Why ‘pop’ is popping up everywhere

8 October 2022

9:00 AM

8 October 2022

9:00 AM

The Guardian kindly tells us that green is a colour whose time has come: ‘A blazer or a cotton shirt in Wimbledon grass-court green as a pop of saturated colour against white jeans and chunky flat boots is very Copenhagen Fashion Week.’ For the Express, it’s nails: ‘With polish costing from as little as £1, you can add a pop of colour to an outfit for next to nothing.’

This is the sassiest usage just at the moment of that vastly productive word pop. Yet in the papers, the predominant references by far are still to pop stars or (heaven help us) pop culture. That kind of pop simply comes from the abbreviated popular. Yet I suspect it props up etymologically unconnected uses of pop in, pop-up (restaurants), eye-popping or popping out.

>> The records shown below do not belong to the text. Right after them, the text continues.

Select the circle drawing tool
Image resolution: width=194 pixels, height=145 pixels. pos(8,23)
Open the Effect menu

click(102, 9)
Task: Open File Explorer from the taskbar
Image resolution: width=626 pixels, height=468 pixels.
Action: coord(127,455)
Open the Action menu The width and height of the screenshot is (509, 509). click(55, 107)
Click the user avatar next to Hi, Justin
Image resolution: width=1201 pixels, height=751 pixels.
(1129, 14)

The pop of colour adapts a very old word for a punch or blow. Chaucer writes of carrying a ‘jolly popper’ or dagger. The origin seems to be imitative, like the pop of a cork. Or as Slim Gaillard sang in 1945: ‘Poppity da poppity da poppity pop go der motor-sickle.’

In modern life, popping makes any activity easier – take gardening: ‘When the risk of frost has passed, pop the plant outside in a semi-shaded position.’ Chilly? ‘Then pop on a pair of Warmies microwavable booties.’ With scrambled eggs, the Times counsels: ‘Plate up, or pop straight on top of some toast.’

In a ploy to encourage children to read, you can make a sort of den for them, the Daily Mail reveals: ‘The Kura bed curtain from Ikea comes with windows so your offspring can pop their head out from time to time.’ That use of pop is the same as in the test set in 1755 for the actor Charles Macklin to memorise a piece of nonsense: ‘So she went into the garden to cut a cabbage leaf, to make an apple pie; and at the same time a great she-bear coming up the street, pops its head into the shop. “What! no soap?” So he died, and she very imprudently married the barber…”

Yes, what the vox pop says these days is pop.